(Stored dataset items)
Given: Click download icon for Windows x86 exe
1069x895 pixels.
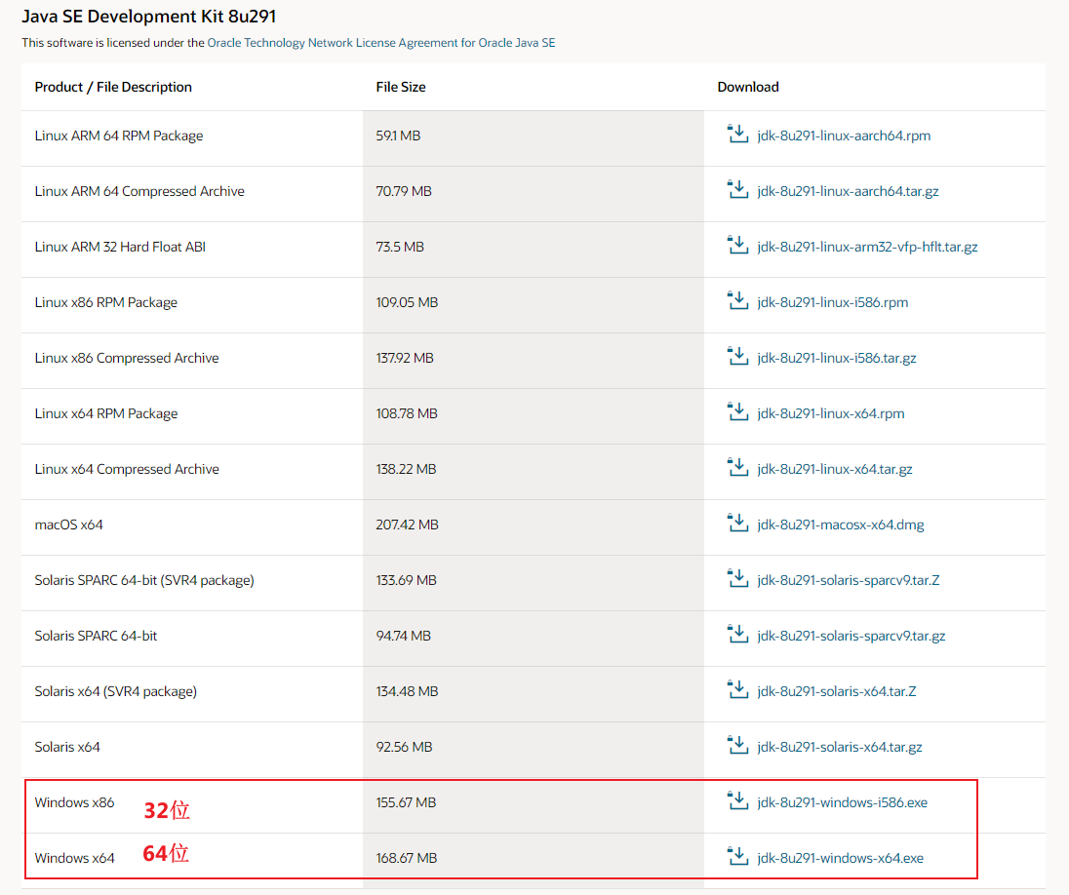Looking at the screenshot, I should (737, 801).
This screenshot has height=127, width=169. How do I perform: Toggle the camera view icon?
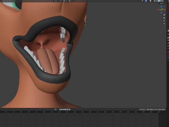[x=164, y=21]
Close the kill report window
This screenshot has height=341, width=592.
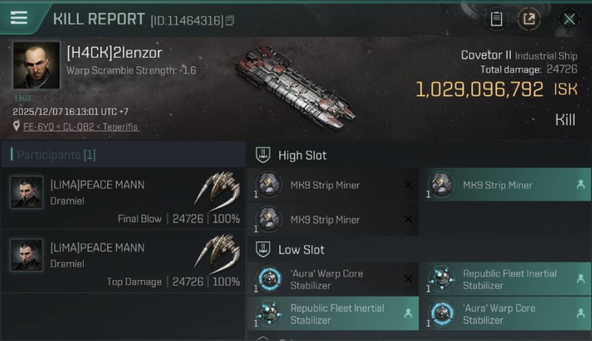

> _Description of the task_:
Can you retype every record above exactly, leaving out the pictures?

> _Response area_:
Given: Click download icon for Windows x86 exe
1069x895 pixels.
Looking at the screenshot, I should (737, 801).
This screenshot has height=127, width=169. How do I perform: Toggle the camera view icon?
[x=164, y=21]
Close the kill report window
This screenshot has height=341, width=592.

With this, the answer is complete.